● **Task to complete**: Go line by line through the entries below and copy those containing the string "Expand".

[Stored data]
----------

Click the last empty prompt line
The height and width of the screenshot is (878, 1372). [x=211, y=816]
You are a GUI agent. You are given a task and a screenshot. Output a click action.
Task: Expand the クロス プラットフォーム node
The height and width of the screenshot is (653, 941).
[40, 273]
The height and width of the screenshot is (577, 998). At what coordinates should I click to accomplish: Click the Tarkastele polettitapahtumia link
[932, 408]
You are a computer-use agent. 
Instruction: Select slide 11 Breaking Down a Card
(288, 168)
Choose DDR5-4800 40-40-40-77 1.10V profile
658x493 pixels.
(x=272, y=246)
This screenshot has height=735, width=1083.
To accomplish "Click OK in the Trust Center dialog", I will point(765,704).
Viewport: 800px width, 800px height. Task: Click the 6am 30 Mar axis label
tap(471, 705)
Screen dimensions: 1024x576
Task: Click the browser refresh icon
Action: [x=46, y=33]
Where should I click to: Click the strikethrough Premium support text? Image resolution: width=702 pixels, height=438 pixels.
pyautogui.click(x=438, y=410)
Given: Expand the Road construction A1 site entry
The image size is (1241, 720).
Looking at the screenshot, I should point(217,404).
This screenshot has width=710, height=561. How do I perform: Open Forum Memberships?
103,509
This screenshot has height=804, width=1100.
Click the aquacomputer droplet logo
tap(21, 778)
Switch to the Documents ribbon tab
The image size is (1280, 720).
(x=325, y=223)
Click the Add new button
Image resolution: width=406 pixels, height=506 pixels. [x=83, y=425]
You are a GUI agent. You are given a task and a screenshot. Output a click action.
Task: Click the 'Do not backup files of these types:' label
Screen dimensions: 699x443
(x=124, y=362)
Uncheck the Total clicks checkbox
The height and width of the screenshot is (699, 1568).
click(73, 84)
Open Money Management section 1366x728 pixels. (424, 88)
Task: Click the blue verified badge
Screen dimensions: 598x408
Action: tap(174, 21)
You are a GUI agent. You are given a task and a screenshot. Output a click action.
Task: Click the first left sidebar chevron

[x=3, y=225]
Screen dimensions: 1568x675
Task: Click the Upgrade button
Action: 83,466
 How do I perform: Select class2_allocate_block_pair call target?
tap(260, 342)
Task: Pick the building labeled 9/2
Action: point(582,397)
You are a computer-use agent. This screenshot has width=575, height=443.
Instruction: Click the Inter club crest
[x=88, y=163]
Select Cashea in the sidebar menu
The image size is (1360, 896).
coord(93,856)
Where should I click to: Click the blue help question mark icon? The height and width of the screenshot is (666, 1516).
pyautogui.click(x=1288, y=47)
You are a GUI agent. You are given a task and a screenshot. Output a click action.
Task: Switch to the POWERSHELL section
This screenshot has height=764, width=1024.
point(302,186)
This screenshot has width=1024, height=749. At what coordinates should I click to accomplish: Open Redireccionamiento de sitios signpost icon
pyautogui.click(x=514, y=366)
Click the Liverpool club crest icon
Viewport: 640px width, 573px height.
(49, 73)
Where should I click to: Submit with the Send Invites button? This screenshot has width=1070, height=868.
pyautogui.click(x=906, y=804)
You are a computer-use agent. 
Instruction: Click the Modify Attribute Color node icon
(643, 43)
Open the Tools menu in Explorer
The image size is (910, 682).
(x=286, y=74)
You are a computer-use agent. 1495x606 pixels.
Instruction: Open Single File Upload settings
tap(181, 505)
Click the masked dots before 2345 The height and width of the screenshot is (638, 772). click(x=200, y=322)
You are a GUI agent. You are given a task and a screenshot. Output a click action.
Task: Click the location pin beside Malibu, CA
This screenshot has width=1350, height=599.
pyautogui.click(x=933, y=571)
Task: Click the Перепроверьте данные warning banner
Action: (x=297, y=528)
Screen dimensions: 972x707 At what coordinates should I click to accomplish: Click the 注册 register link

----------

● **Problem solution**:
Task: Expand the クロス プラットフォーム node
Given: Expand the Road construction A1 site entry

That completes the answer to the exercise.